**EXERCISE AIM**:
Render the records as a two-column CSV with the columns "target" and "point", one row per record, placing each record's text and its answer in separate quoted fields and replacing any line breaks with spaces. Include only the records from the line containing "prolune@sib.swiss (582, 1005)" through the end of the records.

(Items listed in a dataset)
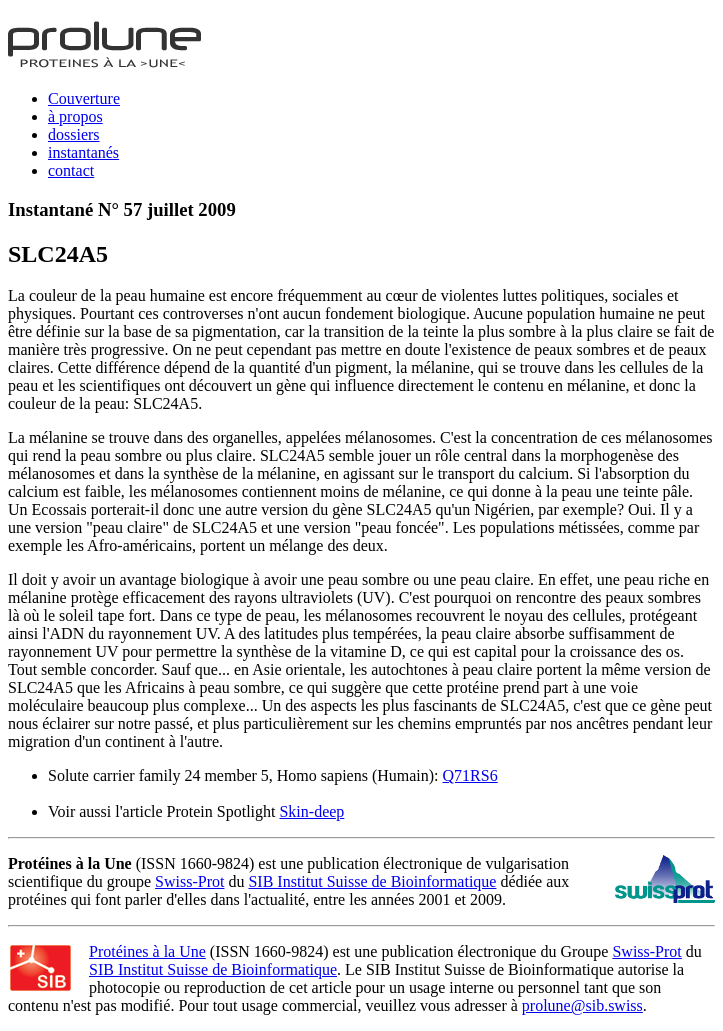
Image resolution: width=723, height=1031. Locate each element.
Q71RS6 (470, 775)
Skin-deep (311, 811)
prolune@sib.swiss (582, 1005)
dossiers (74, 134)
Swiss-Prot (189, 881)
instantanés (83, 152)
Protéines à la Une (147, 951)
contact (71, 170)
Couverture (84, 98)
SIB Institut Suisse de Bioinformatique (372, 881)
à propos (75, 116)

**RESPONSE TO THE TASK**:
target,point
"prolune@sib.swiss","(582, 1005)"
"dossiers","(74, 134)"
"Swiss-Prot","(189, 881)"
"instantanés","(83, 152)"
"Protéines à la Une","(147, 951)"
"contact","(71, 170)"
"Couverture","(84, 98)"
"SIB Institut Suisse de Bioinformatique","(372, 881)"
"à propos","(75, 116)"